Wed, 4-Jan-2012 -- No Freedom


I want to thank God for showing me some things in the past few hours that really opened my eyes to some things in my life. For the past 2-3 yrs, I've really been challenged with my financial situation, that it's really puzzled me a great deal as to how I've reacted and responded.

It doesn't make sense to me, being a rational person, but it probably doesn't make sense to a lot of people either that know my situation.

This evening, as I looked at people, things, events that have come into my life over the past 6 months, there have been many questions that have hovered over me. Some, I've been unwilling to ask until tonight.

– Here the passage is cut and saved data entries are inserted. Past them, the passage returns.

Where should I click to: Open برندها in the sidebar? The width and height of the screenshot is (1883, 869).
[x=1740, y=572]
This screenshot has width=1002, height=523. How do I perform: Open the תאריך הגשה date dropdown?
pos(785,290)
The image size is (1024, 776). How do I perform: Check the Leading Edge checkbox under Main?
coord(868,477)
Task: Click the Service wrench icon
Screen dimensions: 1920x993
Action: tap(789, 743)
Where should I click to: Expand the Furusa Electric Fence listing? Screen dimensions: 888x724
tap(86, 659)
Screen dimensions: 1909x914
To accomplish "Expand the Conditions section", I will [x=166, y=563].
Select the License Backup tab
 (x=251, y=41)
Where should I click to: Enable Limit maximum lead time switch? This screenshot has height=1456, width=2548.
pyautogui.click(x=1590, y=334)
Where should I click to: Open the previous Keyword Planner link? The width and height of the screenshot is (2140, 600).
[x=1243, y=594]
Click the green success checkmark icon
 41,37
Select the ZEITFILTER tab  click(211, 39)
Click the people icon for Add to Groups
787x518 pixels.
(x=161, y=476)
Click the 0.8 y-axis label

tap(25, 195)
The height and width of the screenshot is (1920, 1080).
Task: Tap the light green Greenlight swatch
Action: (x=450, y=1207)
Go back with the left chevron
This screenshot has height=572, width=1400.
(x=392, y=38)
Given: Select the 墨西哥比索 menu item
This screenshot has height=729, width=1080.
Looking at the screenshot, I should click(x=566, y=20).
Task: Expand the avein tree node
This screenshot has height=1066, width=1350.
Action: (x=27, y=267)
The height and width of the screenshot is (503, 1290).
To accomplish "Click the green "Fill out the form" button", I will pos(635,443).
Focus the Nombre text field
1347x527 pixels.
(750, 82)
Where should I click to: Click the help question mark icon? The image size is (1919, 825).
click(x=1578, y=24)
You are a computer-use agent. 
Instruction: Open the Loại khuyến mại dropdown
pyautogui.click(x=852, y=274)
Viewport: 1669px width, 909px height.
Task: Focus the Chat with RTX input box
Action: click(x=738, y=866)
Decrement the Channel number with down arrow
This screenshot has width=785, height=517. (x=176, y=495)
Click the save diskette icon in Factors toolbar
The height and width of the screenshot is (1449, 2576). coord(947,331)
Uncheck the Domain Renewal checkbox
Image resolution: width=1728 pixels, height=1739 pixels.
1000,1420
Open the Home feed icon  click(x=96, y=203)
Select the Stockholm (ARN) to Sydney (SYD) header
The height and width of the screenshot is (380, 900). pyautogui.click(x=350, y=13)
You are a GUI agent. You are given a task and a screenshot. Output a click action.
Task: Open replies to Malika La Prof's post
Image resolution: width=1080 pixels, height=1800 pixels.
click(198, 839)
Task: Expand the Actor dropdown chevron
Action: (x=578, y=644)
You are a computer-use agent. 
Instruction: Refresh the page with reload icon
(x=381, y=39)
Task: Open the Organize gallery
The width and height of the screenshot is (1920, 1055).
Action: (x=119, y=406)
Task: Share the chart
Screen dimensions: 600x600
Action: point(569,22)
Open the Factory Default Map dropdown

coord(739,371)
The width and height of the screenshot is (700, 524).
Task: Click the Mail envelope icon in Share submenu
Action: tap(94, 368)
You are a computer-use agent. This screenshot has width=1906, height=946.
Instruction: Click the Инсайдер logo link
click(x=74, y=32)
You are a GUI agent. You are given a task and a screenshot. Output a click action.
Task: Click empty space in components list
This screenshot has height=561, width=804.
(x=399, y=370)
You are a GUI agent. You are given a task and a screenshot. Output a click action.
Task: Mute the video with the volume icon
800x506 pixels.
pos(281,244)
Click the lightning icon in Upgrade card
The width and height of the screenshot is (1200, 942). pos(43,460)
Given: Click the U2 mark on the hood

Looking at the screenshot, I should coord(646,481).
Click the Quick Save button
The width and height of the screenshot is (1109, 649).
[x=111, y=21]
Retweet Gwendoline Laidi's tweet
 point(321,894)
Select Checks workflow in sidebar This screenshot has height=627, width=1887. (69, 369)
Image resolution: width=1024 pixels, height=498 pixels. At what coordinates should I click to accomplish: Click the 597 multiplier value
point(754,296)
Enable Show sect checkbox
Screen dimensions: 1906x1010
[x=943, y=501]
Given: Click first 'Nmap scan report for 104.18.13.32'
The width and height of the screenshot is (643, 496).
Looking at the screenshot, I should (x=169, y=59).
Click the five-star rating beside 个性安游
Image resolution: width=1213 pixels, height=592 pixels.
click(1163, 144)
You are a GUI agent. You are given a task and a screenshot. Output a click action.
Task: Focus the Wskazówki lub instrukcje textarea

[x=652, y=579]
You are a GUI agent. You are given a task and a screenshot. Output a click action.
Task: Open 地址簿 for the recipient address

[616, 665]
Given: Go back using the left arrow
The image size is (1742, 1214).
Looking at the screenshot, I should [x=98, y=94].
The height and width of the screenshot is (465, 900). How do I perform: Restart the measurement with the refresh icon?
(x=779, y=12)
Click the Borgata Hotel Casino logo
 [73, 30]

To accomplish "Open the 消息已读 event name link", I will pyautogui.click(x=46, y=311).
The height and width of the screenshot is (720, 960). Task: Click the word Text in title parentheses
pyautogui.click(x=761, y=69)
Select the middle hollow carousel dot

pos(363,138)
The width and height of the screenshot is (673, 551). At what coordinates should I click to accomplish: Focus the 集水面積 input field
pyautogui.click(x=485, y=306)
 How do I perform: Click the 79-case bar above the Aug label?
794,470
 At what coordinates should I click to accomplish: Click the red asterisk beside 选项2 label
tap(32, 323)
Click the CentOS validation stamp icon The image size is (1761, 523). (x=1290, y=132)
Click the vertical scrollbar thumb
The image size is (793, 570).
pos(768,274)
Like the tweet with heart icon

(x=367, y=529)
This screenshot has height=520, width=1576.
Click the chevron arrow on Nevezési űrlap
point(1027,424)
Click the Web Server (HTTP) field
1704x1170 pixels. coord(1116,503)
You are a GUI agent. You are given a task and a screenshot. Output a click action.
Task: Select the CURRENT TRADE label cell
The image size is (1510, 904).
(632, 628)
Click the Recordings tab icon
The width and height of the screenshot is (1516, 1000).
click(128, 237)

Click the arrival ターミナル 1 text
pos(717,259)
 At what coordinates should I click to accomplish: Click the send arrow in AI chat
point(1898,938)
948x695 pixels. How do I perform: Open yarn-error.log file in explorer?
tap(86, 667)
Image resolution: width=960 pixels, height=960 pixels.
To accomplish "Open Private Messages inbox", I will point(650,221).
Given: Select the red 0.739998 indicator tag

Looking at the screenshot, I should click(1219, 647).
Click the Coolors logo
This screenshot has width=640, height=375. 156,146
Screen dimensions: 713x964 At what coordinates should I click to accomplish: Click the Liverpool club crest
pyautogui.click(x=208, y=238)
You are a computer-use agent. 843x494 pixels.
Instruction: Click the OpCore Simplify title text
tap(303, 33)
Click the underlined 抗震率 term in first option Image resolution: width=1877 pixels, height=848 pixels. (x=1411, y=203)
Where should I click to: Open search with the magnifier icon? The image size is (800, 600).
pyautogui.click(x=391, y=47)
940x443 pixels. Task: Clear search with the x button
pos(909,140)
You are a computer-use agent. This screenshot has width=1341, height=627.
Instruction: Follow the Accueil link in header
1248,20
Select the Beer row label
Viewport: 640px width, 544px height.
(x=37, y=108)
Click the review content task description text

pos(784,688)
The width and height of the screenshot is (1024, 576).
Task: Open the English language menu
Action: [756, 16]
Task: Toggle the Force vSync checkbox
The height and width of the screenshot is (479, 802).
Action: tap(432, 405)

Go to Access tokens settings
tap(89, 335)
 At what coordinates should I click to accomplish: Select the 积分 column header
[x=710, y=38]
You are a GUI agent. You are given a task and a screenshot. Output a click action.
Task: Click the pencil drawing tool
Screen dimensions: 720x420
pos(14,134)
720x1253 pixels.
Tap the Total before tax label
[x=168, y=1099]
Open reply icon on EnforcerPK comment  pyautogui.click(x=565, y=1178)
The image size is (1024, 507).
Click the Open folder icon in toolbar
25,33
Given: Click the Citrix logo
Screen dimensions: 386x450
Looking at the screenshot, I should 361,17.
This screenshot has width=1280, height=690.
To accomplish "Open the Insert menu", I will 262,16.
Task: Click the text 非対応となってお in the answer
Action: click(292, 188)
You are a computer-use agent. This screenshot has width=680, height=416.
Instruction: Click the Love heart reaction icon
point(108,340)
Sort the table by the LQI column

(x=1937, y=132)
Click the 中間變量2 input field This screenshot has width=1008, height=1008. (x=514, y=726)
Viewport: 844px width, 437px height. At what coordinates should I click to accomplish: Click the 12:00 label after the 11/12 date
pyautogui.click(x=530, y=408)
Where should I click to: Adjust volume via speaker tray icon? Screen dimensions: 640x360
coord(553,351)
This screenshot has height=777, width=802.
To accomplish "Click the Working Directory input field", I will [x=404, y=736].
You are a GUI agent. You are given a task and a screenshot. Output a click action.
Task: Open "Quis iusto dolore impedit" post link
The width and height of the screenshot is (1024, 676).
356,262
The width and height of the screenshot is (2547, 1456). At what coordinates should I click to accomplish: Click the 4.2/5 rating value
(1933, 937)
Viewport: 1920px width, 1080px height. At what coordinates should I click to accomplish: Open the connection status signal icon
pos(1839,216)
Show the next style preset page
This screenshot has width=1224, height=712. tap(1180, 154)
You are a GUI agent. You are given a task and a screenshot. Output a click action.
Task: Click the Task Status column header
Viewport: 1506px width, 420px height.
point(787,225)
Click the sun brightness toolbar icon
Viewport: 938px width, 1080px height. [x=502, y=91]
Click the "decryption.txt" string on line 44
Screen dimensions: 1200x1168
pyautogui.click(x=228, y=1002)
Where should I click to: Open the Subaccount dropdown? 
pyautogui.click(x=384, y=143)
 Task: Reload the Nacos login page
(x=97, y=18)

Maybe the reason why I chose never to ask those questions is because I didn't want to know the answer, but as time continues to march forward, I can no longer remain where I am financially and need to be making better and more aggressive progress than what I am.

There have been many fears that have beset me, but none of those fears are from God. The acronym for FEAR is False Evidence Appearing Real.

My biggest fear financially is to not have the time to raise my children in the manner that freedom with one's time allows. I have taken my role very seriously as a parent in raising my son and daughter in God's ways, but also to teach them to be responsible, incredible people.

My daughter has 6 more years left of school before she goes to college, and my son, 9 yrs. The time goes by very quickly. Those years when I worked outside of the home while they were younger tore my heart apart, as I wanted to be home with them raising them myself, not someone else.

I've enjoyed the privilege of the past 5 yrs to do this, and I don't know if I'll be able to figure out how to make money and enough of it and still be able to stay home with them. But, for now, I need to do what I need to do financially to get us from where we are to where we need to be.

Maybe I need to ask different questions and let God go to work, just trusting in Him, while also just stepping out in faith to just do what I need to do jobwise - to be okay even if the answer is not what I want it to be.

Maybe somewhere in relinquishing freedom with my time, maybe I gain something much better in the interim that God needs to do in my life or maybe in the lives of other people. God would not call me to do something He will not equip me to do.

This evening I cried as I used some tools God has given me over the past decade to release the emotions that keep me bound in a bad place financially. I'm just surrendering all of this to Him.

Perhaps for those reading, this is a no-brainer, but for me, it wasn't logic that dictated what I did, rather my emotions. I'm going to ask God to reveal more to me, and to help get rid of all the fears that keep me from making good choices in this area that please Him.

Philippians 4:13 says, "I can do all things through Christ who strengthens me." It's one of my life verses.

And, Deuteronomy 8:18 says, "It is God who empowers me to be able to create wealth." But, to be able to create wealth, one must take action. Here goes.